First of all, prevention is definitely better than fixing the consequences. It is primarily about patients, but also about the health care system. Therefore, educational screening programs should be promoted among the general public, thanks to which we can detect the disease at an early stage and reduce the risk of its development and consequences. A good example is osteoporosis. One of its symptoms may be loss of height resulting from a spine fracture. This can be detected with a very simple test: measuring your height. The next step is densitometry, i.e. a bone density test – it should be performed in every patient over 60 years of age who has suffered a low-energy fracture.

PLN 500 million is spent annually on treating the effects of osteoporosis, which affects over 2 million Poles, while preventing this disease would be much cheaper. Meanwhile, over 90 percent patients do not start treatment at the right time, i.e. at an early stage of the disease. A very high risk of osteoporotic fractures may lead to severe osteoporosis, resulting in disability or threatening the patient's life. The mortality rate in the first year after a hip fracture is over 20%.

So what should be done to change these disturbing statistics?

It is necessary to improve the health care system in such a way that access to diagnostics and treatment does not encounter barriers, because the social cost of lack of intervention is huge. Today, it is actually difficult to imagine a therapeutic area in which early diagnostics would not be important. Let's take cardiovascular diseases, for example. One of the risk factors for cardiovascular events, such as heart attack or stroke, is high LDL cholesterol levels. It may be the result of familial hypercholesterolemia, which is a genetic disease usually associated with a mutation in one of the three genes responsible for LDL cholesterol metabolism. There are two forms of familial hypercholesterolemia – heterozygous, occurring in one in 250 people, and homozygous, which is a rare disease.
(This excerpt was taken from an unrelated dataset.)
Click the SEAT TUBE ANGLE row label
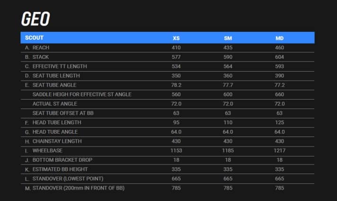 54,85
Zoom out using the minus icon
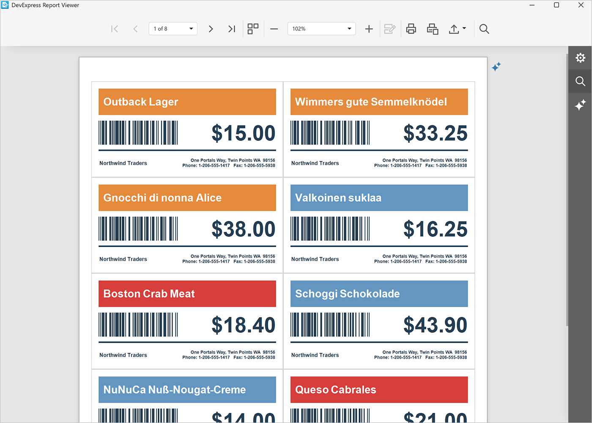The width and height of the screenshot is (592, 423). 274,29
The detection rate of familial hypercholesterolemia in Poland is estimated at approximately 3%. Meanwhile, according to studies, the relative risk of a fatal coronary event in women with familial hypercholesterolemia aged 20 to 39 years increases 125-fold despite treatment, and in affected men aged 20 to 39 years it increases almost 50-fold, compared to the general population. Patients with heterozygous familial hypercholesterolemia experience, on average, almost four times as many cardiovascular events compared to patients with a similar risk profile without genetic risk. In turn, in the case of homozygous hypercholesterolemia, failure to provide effective treatment means that the patient with this form usually does not live to the age of 30.

The occurrence of familial hypercholesterolemia in one of the parents causes a 50% chance of likelihood of passing it on to children. If we add to this the low detection rate of the disease in Poland and the risks it poses, it seems necessary to introduce screening among children in Poland, i.e. perform a lipid profile, at least during a six-year-old's examination.

What about access to modern diagnostics in oncological diseases?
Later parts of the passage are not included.